- [Problem to work on] Please copy all of the material below line for line, keeping every word, number, and mark as it appears.

--- begin Listing ---

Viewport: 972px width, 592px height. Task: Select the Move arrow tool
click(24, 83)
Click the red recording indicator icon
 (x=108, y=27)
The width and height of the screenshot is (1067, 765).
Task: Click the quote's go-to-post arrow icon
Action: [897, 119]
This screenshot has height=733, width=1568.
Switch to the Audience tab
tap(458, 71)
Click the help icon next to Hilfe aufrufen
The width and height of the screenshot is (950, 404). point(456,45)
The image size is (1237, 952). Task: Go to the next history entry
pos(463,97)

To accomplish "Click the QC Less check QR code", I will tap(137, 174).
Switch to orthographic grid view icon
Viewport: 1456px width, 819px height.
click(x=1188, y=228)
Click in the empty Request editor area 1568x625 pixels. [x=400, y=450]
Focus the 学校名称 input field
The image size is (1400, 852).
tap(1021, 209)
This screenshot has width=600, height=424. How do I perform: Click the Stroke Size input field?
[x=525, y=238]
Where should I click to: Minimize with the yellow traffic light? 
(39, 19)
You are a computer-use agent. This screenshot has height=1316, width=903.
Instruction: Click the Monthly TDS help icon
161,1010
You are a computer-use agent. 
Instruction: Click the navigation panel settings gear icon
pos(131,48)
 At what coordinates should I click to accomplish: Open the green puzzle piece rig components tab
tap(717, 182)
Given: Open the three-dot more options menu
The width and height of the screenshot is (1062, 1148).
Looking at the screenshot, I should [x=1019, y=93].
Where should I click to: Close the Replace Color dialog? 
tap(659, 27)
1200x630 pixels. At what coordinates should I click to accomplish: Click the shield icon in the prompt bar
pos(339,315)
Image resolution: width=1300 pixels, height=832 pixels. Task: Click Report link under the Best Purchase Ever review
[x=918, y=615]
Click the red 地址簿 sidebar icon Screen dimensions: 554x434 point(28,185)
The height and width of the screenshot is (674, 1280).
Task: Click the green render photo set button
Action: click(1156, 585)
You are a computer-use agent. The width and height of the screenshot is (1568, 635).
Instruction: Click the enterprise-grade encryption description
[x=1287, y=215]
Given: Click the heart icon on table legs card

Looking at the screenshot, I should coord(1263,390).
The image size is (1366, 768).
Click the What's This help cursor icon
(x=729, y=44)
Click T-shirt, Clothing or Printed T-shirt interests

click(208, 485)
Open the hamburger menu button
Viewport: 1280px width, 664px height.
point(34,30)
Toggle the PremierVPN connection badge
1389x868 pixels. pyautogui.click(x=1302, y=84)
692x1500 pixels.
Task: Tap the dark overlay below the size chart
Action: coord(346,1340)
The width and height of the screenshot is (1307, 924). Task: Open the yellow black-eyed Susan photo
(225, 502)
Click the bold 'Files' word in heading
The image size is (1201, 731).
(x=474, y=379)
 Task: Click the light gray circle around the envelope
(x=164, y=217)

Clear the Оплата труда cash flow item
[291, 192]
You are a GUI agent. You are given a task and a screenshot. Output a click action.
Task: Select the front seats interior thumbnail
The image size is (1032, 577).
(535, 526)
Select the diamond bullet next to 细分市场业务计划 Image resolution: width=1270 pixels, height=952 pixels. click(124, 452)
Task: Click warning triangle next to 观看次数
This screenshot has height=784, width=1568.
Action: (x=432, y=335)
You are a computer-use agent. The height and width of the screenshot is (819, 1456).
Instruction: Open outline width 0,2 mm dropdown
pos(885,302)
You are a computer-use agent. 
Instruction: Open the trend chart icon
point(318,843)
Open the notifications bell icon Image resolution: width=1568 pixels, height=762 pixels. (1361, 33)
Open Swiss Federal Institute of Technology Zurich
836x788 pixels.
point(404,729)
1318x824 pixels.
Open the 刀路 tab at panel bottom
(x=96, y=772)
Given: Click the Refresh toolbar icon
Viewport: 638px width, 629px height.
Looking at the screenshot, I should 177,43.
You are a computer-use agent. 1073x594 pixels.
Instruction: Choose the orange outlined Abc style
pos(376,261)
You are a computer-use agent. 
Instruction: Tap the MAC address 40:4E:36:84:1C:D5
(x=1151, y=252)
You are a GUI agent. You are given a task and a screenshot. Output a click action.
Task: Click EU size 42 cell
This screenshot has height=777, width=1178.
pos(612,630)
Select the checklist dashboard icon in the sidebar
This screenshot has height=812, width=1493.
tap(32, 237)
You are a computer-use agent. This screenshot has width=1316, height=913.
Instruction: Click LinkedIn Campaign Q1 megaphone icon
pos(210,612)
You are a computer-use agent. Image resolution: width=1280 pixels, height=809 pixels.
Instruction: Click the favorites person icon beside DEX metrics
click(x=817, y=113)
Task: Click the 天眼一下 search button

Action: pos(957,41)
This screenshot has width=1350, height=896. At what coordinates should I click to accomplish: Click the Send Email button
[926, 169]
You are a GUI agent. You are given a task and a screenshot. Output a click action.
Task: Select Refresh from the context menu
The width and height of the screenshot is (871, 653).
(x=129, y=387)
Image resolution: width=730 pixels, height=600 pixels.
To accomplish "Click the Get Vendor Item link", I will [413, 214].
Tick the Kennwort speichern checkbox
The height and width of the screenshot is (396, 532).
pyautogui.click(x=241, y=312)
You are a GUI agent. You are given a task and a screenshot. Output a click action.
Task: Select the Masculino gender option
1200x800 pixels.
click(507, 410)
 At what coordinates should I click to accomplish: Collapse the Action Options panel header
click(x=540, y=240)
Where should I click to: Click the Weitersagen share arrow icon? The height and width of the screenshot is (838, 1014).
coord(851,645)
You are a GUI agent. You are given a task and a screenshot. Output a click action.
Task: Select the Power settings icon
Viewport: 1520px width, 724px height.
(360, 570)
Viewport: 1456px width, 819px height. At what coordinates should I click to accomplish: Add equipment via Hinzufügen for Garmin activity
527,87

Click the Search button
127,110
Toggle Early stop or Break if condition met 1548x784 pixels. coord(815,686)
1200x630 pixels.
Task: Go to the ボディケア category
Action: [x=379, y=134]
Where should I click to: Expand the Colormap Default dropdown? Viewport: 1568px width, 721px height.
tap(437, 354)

--- end Listing ---

- [Result of this task]
Viewport: 972px width, 592px height. Task: Select the Move arrow tool
click(24, 83)
Click the red recording indicator icon
 (x=108, y=27)
The width and height of the screenshot is (1067, 765).
Task: Click the quote's go-to-post arrow icon
Action: [897, 119]
This screenshot has height=733, width=1568.
Switch to the Audience tab
tap(458, 71)
Click the help icon next to Hilfe aufrufen
The width and height of the screenshot is (950, 404). point(456,45)
The image size is (1237, 952). Task: Go to the next history entry
pos(463,97)

To accomplish "Click the QC Less check QR code", I will tap(137, 174).
Switch to orthographic grid view icon
Viewport: 1456px width, 819px height.
click(x=1188, y=228)
Click in the empty Request editor area 1568x625 pixels. [x=400, y=450]
Focus the 学校名称 input field
The image size is (1400, 852).
tap(1021, 209)
This screenshot has width=600, height=424. How do I perform: Click the Stroke Size input field?
[x=525, y=238]
Where should I click to: Minimize with the yellow traffic light? 
(39, 19)
You are a computer-use agent. This screenshot has height=1316, width=903.
Instruction: Click the Monthly TDS help icon
161,1010
You are a computer-use agent. 
Instruction: Click the navigation panel settings gear icon
pos(131,48)
 At what coordinates should I click to accomplish: Open the green puzzle piece rig components tab
tap(717, 182)
Given: Open the three-dot more options menu
The width and height of the screenshot is (1062, 1148).
Looking at the screenshot, I should [x=1019, y=93].
Where should I click to: Close the Replace Color dialog? 
tap(659, 27)
1200x630 pixels. At what coordinates should I click to accomplish: Click the shield icon in the prompt bar
pos(339,315)
Image resolution: width=1300 pixels, height=832 pixels. Task: Click Report link under the Best Purchase Ever review
[x=918, y=615]
Click the red 地址簿 sidebar icon Screen dimensions: 554x434 point(28,185)
The height and width of the screenshot is (674, 1280).
Task: Click the green render photo set button
Action: click(1156, 585)
You are a computer-use agent. The width and height of the screenshot is (1568, 635).
Instruction: Click the enterprise-grade encryption description
[x=1287, y=215]
Given: Click the heart icon on table legs card

Looking at the screenshot, I should coord(1263,390).
The image size is (1366, 768).
Click the What's This help cursor icon
(x=729, y=44)
Click T-shirt, Clothing or Printed T-shirt interests

click(208, 485)
Open the hamburger menu button
Viewport: 1280px width, 664px height.
point(34,30)
Toggle the PremierVPN connection badge
1389x868 pixels. pyautogui.click(x=1302, y=84)
692x1500 pixels.
Task: Tap the dark overlay below the size chart
Action: coord(346,1340)
The width and height of the screenshot is (1307, 924). Task: Open the yellow black-eyed Susan photo
(225, 502)
Click the bold 'Files' word in heading
The image size is (1201, 731).
(x=474, y=379)
 Task: Click the light gray circle around the envelope
(x=164, y=217)

Clear the Оплата труда cash flow item
[291, 192]
You are a GUI agent. You are given a task and a screenshot. Output a click action.
Task: Select the front seats interior thumbnail
The image size is (1032, 577).
(535, 526)
Select the diamond bullet next to 细分市场业务计划 Image resolution: width=1270 pixels, height=952 pixels. click(124, 452)
Task: Click warning triangle next to 观看次数
This screenshot has height=784, width=1568.
Action: (x=432, y=335)
You are a computer-use agent. The height and width of the screenshot is (819, 1456).
Instruction: Open outline width 0,2 mm dropdown
pos(885,302)
You are a computer-use agent. 
Instruction: Open the trend chart icon
point(318,843)
Open the notifications bell icon Image resolution: width=1568 pixels, height=762 pixels. (1361, 33)
Open Swiss Federal Institute of Technology Zurich
836x788 pixels.
point(404,729)
1318x824 pixels.
Open the 刀路 tab at panel bottom
(x=96, y=772)
Given: Click the Refresh toolbar icon
Viewport: 638px width, 629px height.
Looking at the screenshot, I should 177,43.
You are a computer-use agent. 1073x594 pixels.
Instruction: Choose the orange outlined Abc style
pos(376,261)
You are a computer-use agent. 
Instruction: Tap the MAC address 40:4E:36:84:1C:D5
(x=1151, y=252)
You are a GUI agent. You are given a task and a screenshot. Output a click action.
Task: Click EU size 42 cell
This screenshot has height=777, width=1178.
pos(612,630)
Select the checklist dashboard icon in the sidebar
This screenshot has height=812, width=1493.
tap(32, 237)
You are a computer-use agent. This screenshot has width=1316, height=913.
Instruction: Click LinkedIn Campaign Q1 megaphone icon
pos(210,612)
You are a computer-use agent. Image resolution: width=1280 pixels, height=809 pixels.
Instruction: Click the favorites person icon beside DEX metrics
click(x=817, y=113)
Task: Click the 天眼一下 search button

Action: pos(957,41)
This screenshot has width=1350, height=896. At what coordinates should I click to accomplish: Click the Send Email button
[926, 169]
You are a GUI agent. You are given a task and a screenshot. Output a click action.
Task: Select Refresh from the context menu
The width and height of the screenshot is (871, 653).
(x=129, y=387)
Image resolution: width=730 pixels, height=600 pixels.
To accomplish "Click the Get Vendor Item link", I will [413, 214].
Tick the Kennwort speichern checkbox
The height and width of the screenshot is (396, 532).
pyautogui.click(x=241, y=312)
You are a GUI agent. You are given a task and a screenshot. Output a click action.
Task: Select the Masculino gender option
1200x800 pixels.
click(507, 410)
 At what coordinates should I click to accomplish: Collapse the Action Options panel header
click(x=540, y=240)
Where should I click to: Click the Weitersagen share arrow icon? The height and width of the screenshot is (838, 1014).
coord(851,645)
You are a GUI agent. You are given a task and a screenshot. Output a click action.
Task: Select the Power settings icon
Viewport: 1520px width, 724px height.
(360, 570)
Viewport: 1456px width, 819px height. At what coordinates should I click to accomplish: Add equipment via Hinzufügen for Garmin activity
527,87

Click the Search button
127,110
Toggle Early stop or Break if condition met 1548x784 pixels. coord(815,686)
1200x630 pixels.
Task: Go to the ボディケア category
Action: [x=379, y=134]
Where should I click to: Expand the Colormap Default dropdown? Viewport: 1568px width, 721px height.
tap(437, 354)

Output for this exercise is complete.